Ordini dello shògun.

Nessuno!”

“Ma perché?”

“E' un modo molto economico e sicuro per tenere la popolazione sotto controllo, non ti sembra?”

“Certamente” rispose Canterbury con una risata sardonica. Poi si avviò verso la strada.

“E a questo bisogna aggiungere che qui ogni Tom, Dick o Mary, ricco o povero non importa, deve portar con sé i documenti per il viaggio, veri e propri lasciapassare, anche se vuole soltanto uscire dal villaggio, e la stessa regola vale per principi e poveri.

E guardate i samurai... sono i soli a poter portare armi.”

“Ma senza diligenze e ferrovie come può funzionare il paese?”

Tyrer non capiva.

“Funziona alla giapponese” ribattè Canterbury.

“Non dimenticate mai che qui c'è un modo solo di fare le cose.

Uno solo.

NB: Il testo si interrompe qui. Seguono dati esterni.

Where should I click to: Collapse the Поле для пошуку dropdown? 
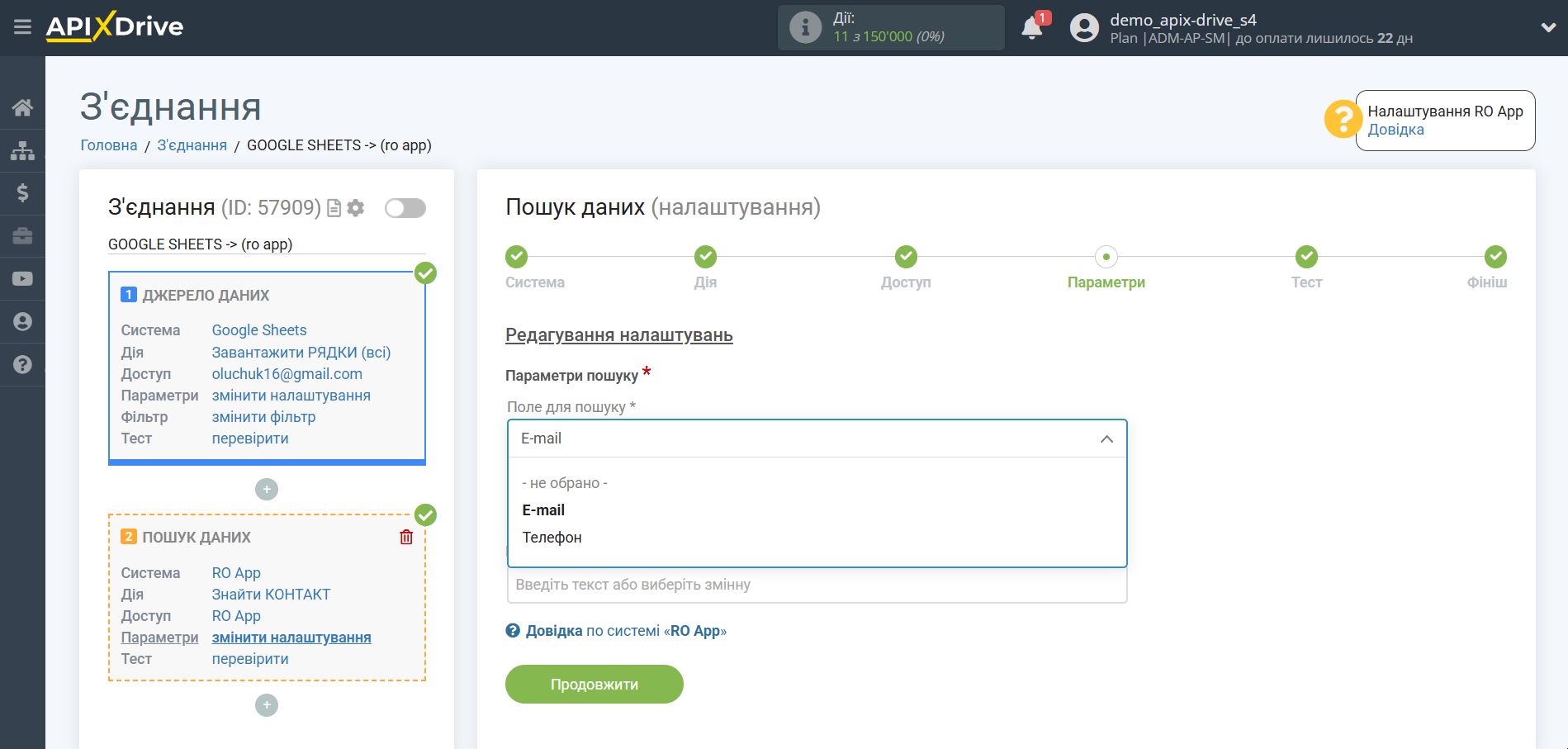pyautogui.click(x=1106, y=438)
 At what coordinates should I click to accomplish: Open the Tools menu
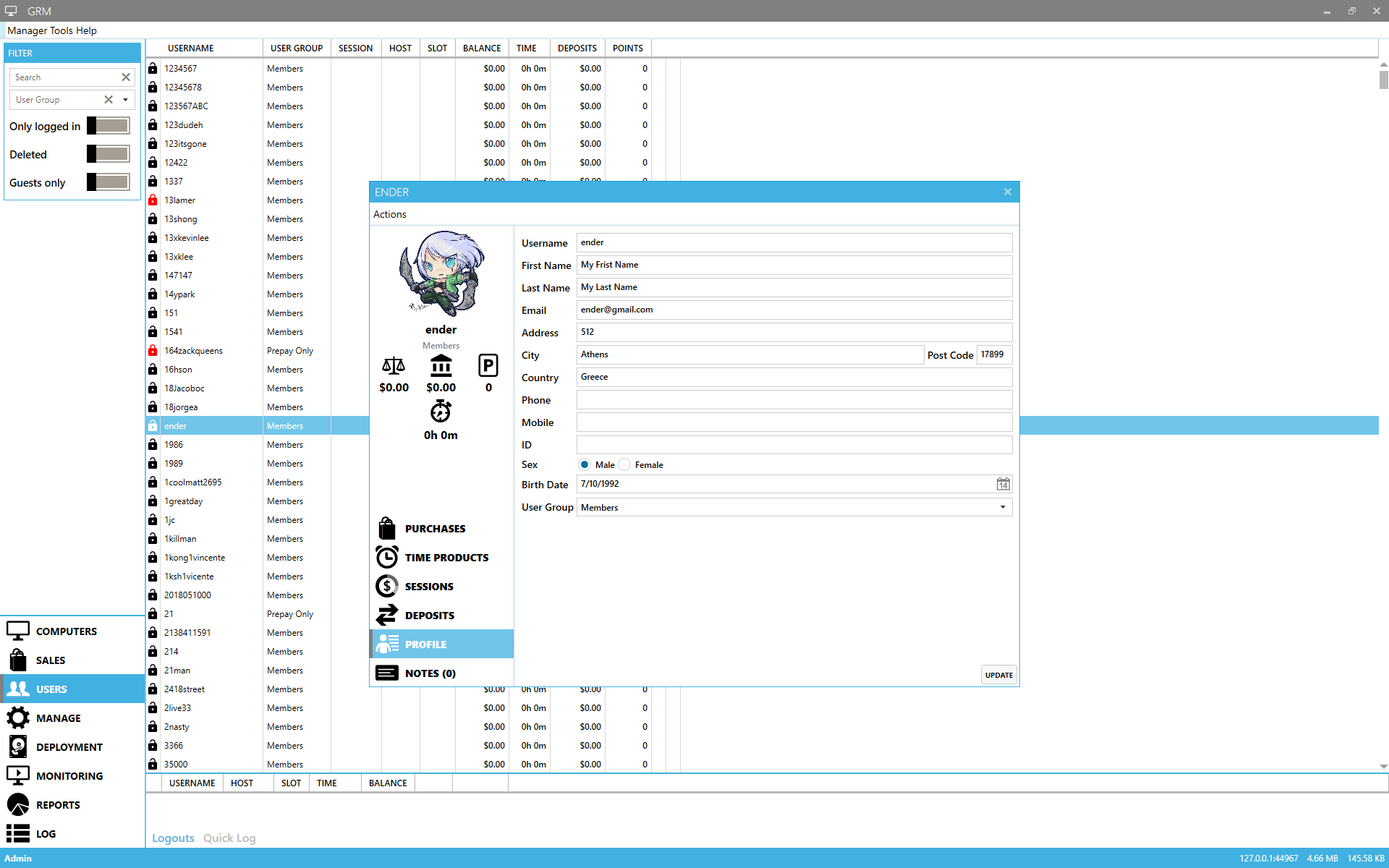[61, 30]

Il loro.

I giapponesi non sono come gli altri, e certo non come i cinesi, giusto signor Struan?”

“In effetti sono diversi.”

“Niente ruote da nessuna parte, signorina. Perciò tutto, tutte le merci, il cibo, il pesce, la carne, il materiale per le costruzioni, ogni sacco di riso, ogni bastoncino di legno, balla di cotone, scatola di tè, barilotto di polvere da sparo, e ogni uomo, donna o bambino che se lo possa permettere, deve essere trasportato sulla schiena di qualcuno oppure andare via acqua, cioè via mare perchè qui non hanno nessun fiume navigabile, dicono, ma soltanto migliaia di ruscelli.”

“Ma nell'Insediamento? Nell'Insediamento i mezzi su ruote sono consentiti, signor Canterbury.”

“Si, sicuramente, signorina, abbiamo tutte le ruote che vogliamo, anche se la loro polizia ha piantato grane a non finire... mi scusi, signorina” aggiunse in fretta con un leggero imbarazzo, “non siamo abituati alle signore da queste parti. Come vi stavo dicendo, la polizia giapponese, che si chiama Bakufu ed è un pò come il nostro servizio civile, si è opposta per anni, fino a quando il nostro ministro gli ha detto di andare a farsi... cioè, di dimenticarselo, perchè il nostro Insediamento era il nostro Insediamento! In quanto ai mendicanti quelli sono effettivamente proibiti.”

Angélique scosse il capo e le piume del suo cappello danzarono allegramente.

“Mi sembra impossibile. Parigi è... Parigi ne è piena, come il resto dell'Europa, è impossibile arginare i mendicanti. Mon Dieu, Malcolm, e Hong Kong?”

“Hong Kong è peggio di tutte le altre città” rispose Malcolm Struan con un sorriso.